Step 2: Message Refinement
Do the key messages incorporated throughout your website copy accurately reflect the value your business will bring to its clients in 2014? As businesses grow, merge and change, so do products and services. While you may have been a burgeoning enterprise when you built your website back in 2010, you may now be the largest provider of X, Y and Z on the Eastern Seaboard.
In addition to ensuring your key message points are relevant and up-to-date, it is important your brand be consistent across all websites and social media platforms.
Step 3: Keyword Analysis
Are the keywords and phrases prospective clients would type in when searching for your product or service peppered throughout your website copy? When you Google these important terms, is your organization’s website returned as a matching result?
While it is important for copy to be readable and easy to understand, incorporating relevant keywords and phrases is crucial to bolstering organic search engine rankings. If you have a CMS (Content Management System), adding extra keywords to the copy is likely a simple fix and a great way to help prospective clients find your company in 2014.
Step 4: Newsroom Updates
Have you hired a new team member, added a product or service, and/or added a new location? Would a website visitor know this by visiting your newsroom?
When your sales pipeline is brimming with qualified leads and full workloads are the order of the day, adding the latest news release or bylined article to your website can easily slip off the radar. To ensure your small business’ newsroom is up-to-date and reflects the latest from your organization, assess not only what news needs to be backfilled, but also who on your team can serve as a point person for proactively updating throughout the year.
Step 5: Multimedia Review
Are the blog, Facebook page, Twitter feed, YouTube channel and other platforms linked to your website up-to-date? Can your business commit to consistently updating all of the aforementioned social media marketing channels in 2014?

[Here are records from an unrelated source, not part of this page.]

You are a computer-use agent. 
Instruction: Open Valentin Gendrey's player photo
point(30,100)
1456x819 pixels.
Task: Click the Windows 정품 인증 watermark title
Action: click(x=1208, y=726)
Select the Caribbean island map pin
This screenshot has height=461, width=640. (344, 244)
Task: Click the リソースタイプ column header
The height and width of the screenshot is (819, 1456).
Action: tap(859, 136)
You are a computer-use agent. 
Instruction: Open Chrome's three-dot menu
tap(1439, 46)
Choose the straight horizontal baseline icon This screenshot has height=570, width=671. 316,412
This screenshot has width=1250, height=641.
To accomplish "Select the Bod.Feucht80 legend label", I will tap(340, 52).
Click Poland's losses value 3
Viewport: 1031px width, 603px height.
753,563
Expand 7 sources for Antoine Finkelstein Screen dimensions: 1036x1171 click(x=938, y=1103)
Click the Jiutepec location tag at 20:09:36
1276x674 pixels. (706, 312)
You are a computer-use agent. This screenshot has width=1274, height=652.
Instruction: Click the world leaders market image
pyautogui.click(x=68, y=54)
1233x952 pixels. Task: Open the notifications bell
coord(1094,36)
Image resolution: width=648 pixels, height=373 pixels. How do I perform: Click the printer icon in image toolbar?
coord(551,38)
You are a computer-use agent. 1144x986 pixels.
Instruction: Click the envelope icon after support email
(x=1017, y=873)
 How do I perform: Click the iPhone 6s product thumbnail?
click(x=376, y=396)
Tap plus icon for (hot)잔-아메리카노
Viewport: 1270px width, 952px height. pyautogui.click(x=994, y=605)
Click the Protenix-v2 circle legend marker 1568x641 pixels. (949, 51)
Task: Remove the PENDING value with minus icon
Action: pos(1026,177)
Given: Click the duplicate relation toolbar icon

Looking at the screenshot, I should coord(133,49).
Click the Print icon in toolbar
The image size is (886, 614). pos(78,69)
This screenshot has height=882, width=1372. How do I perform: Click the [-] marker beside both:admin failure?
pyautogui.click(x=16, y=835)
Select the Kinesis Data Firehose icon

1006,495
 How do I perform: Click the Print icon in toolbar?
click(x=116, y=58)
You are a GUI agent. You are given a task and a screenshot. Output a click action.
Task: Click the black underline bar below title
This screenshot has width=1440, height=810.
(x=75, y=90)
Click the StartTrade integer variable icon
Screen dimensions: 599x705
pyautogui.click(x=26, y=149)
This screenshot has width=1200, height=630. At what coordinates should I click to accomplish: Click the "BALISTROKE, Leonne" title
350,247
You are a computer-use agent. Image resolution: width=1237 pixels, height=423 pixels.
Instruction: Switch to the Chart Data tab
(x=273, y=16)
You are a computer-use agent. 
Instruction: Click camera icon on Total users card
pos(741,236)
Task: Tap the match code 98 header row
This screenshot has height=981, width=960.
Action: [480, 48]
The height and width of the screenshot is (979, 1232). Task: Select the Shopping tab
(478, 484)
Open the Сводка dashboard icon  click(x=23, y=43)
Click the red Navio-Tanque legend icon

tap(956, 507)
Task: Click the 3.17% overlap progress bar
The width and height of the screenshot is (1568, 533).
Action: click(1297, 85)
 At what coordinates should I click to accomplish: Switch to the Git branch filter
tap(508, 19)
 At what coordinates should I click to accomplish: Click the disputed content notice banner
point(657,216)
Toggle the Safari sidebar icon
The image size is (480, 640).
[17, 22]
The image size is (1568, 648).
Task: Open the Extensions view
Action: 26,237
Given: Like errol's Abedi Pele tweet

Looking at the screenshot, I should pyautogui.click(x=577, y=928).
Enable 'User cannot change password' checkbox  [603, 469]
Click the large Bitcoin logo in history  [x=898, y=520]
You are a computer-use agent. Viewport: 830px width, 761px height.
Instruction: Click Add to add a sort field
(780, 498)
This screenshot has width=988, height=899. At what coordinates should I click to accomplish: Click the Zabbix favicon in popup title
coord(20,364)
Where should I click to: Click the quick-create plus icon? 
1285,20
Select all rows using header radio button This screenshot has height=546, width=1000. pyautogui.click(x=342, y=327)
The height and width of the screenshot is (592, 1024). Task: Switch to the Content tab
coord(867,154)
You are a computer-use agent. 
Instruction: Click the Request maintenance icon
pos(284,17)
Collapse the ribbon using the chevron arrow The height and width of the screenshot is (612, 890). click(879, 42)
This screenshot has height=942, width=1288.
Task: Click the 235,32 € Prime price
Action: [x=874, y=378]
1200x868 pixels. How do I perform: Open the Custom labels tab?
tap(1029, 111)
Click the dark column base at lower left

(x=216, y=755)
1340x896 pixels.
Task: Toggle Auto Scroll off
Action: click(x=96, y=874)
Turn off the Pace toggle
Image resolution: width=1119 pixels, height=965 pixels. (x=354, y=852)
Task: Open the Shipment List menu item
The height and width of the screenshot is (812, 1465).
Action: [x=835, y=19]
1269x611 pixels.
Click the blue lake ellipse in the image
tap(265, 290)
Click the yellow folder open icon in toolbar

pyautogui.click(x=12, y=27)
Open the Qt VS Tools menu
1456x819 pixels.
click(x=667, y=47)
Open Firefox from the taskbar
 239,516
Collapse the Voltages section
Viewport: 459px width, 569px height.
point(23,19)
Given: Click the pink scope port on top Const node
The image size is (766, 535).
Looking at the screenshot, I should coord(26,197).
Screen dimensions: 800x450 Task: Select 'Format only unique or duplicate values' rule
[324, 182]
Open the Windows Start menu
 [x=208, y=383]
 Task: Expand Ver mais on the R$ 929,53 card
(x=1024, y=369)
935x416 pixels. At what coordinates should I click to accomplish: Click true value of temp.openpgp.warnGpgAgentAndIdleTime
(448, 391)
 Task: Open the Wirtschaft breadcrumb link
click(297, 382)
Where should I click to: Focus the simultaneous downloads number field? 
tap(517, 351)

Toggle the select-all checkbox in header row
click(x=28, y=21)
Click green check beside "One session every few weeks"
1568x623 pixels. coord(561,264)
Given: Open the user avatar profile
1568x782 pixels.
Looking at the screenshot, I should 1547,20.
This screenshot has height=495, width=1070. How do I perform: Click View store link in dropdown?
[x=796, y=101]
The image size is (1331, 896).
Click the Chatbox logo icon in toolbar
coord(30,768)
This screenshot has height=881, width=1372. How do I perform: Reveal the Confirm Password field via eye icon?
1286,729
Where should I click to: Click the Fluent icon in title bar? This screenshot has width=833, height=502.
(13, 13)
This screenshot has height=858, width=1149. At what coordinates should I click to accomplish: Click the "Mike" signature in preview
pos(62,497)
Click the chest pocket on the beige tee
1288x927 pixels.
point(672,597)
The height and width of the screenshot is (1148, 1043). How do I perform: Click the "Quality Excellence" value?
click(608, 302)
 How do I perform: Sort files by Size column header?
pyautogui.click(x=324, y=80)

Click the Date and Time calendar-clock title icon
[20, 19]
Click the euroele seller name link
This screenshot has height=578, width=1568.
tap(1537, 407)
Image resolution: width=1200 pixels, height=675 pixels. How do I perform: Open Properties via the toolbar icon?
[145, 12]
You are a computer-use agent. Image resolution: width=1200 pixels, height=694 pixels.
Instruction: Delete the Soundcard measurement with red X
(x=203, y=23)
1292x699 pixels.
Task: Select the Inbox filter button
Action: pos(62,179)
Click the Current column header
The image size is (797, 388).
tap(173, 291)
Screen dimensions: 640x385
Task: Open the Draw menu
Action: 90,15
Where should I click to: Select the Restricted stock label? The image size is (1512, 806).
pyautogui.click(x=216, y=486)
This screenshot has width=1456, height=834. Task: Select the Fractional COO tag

While it’s great to be an early adopter and maintain a diverse social media presence, it is most important that your small business retains a strong social media presence on the channels where clients, prospects and strategic partners are open to hearing from and engaging with your brand. Further, if these channels are linked to your website, it is important that each supports a consistent brand image and shows your business is up-to-date with all of its online marketing efforts.
Gone are the days when websites were a “set it and forget it” marketing tool. Today, websites are real-time marketing hubs that attract prospects and convert leads into clients. As you begin implementing your 2014 marketing plan, ensure your website is up-to-date and ready to support all marketing and sales initiatives during the upcoming year – and beyond.